§ **Problem 1**
In the stretch of the blog post from "And then in" through "of 16 pills.", change "daily dose" to "morning dose" and give that stretch again.
§ **Problem 2**
According to the blog post, which magazine did Sean Strub create?

---------- Text section ----------

Saturday, October 10, 2009

Nice Article on Sean Strub and Longterm Survivors of AIDS


Sean Strub is featured in the NY Times. He created POZ magazine and was an early AIDS activist, one of the few who survive, and I met him a couple of times during the New York/TLS days. POZ did a really nice feature story about me, "Living in the Bonus Round" (both as the title of my online diary and as a phrase I coined) and The Last Session, which was making its New York debut. (And then, in the next issue, the critic panned us. Oh well.)

If not for people like Sean, I wouldn't be alive today. He retired from activism shortly after receiving the Bonus Round diagnosis that he would live. (Every issue used to feature a report from Sean's doctor. It was one of the most educational and illuminating parts of the magazine).

From the article by Michael Winerip:

...by the time he was tested and his disease formally diagnosed it was 1985. “The doctor held my hand, looked into my eyes and said, ‘Sean, these days you can have a good two years.’ He was trying to cheer me up.” That doctor, Nathaniel Pier, died of AIDS, as did another who treated Mr. Strub, Dr. James Nall.

Five of the six men he had roomed with in New York City during the 1980s, including Andre Ledoux, Michael Misove, Bob Barrios and Paul Friedman, died of AIDS.

Early on, Mr. Strub helped support himself by building mass mailing lists of people involved in gay causes. (“If a gay travel agency went out of business, I’d buy that list.”) In those pre-Internet days, his lists made him invaluable for fund-raising and political activism as he joined groups like the Gay Men’s Health Crisis and Act Up.
I was on the road as a musician in those days. The "gay cancer" wasn't really on my radar. All I knew was hotel rooms.

And then in January 1996, protease inhibitors that stopped H.I.V. from replicating were approved by the Food and Drug Administration; Mr. Strub started on a daily dose of 16 pills.

In one week, he felt better. In a month, others noticed.

---------- Data shown ----------

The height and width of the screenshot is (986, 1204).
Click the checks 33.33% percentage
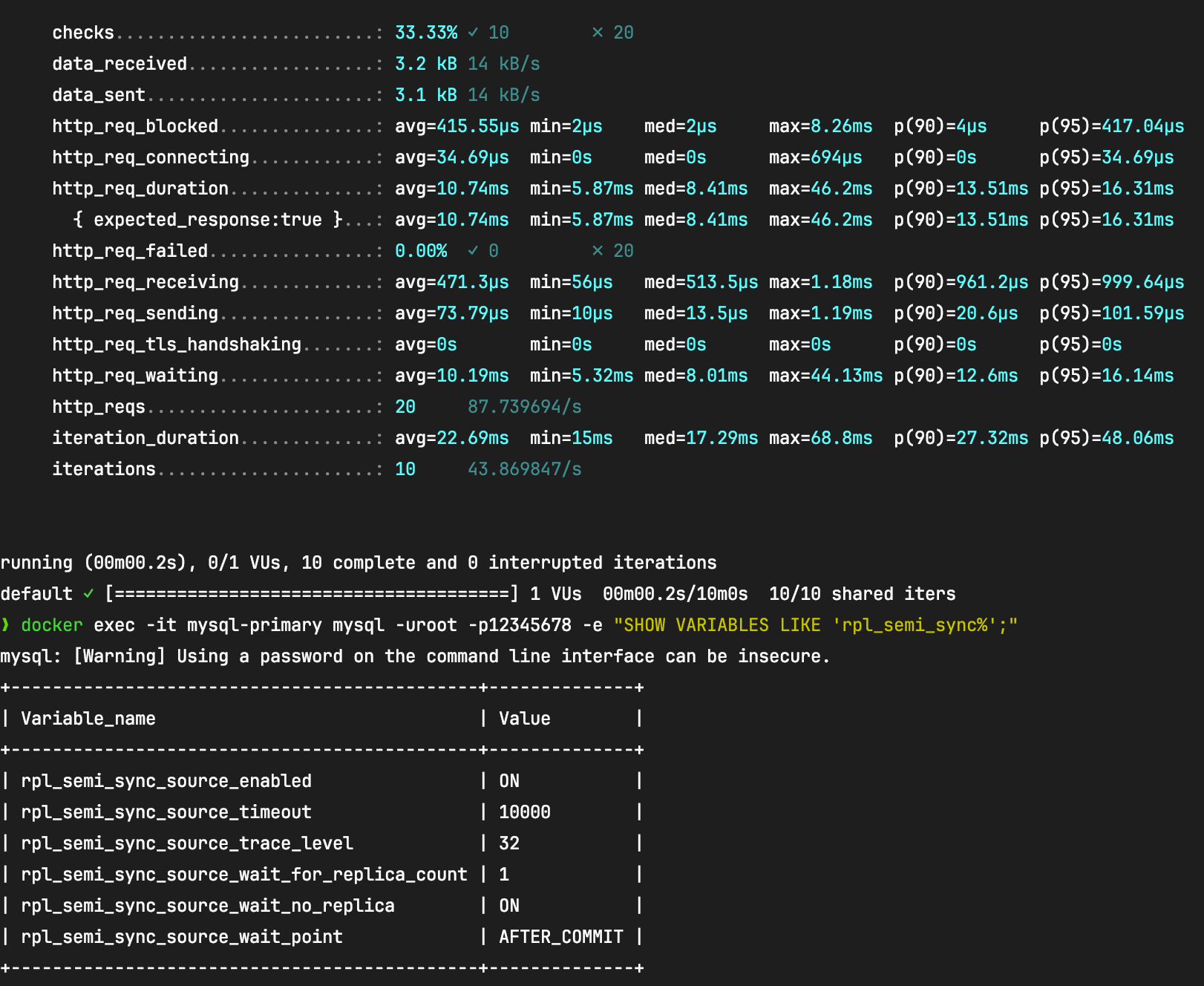(426, 32)
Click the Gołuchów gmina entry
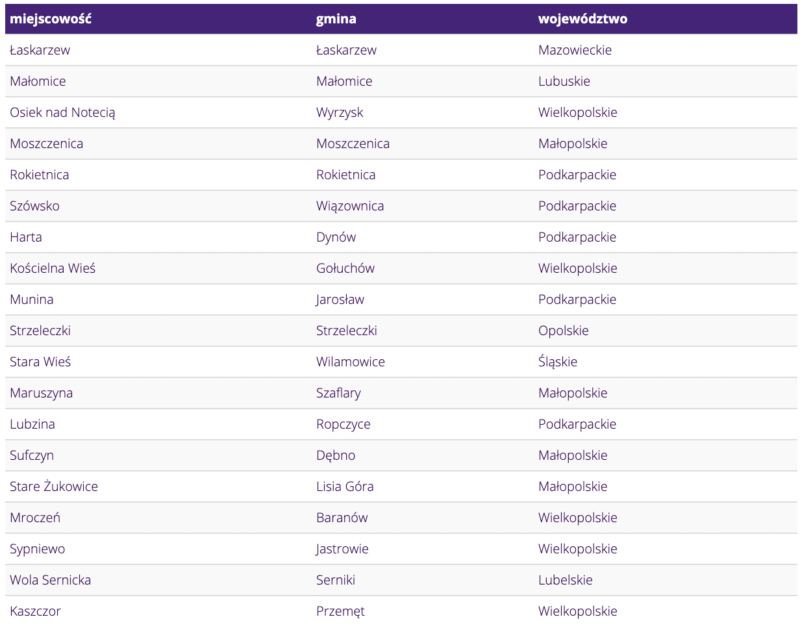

----------

§ **Response 1**
And then in January 1996, protease inhibitors that stopped H.I.V. from replicating were approved by the Food and Drug Administration; Mr. Strub started on a morning dose of 16 pills.

§ **Response 2**
POZ magazine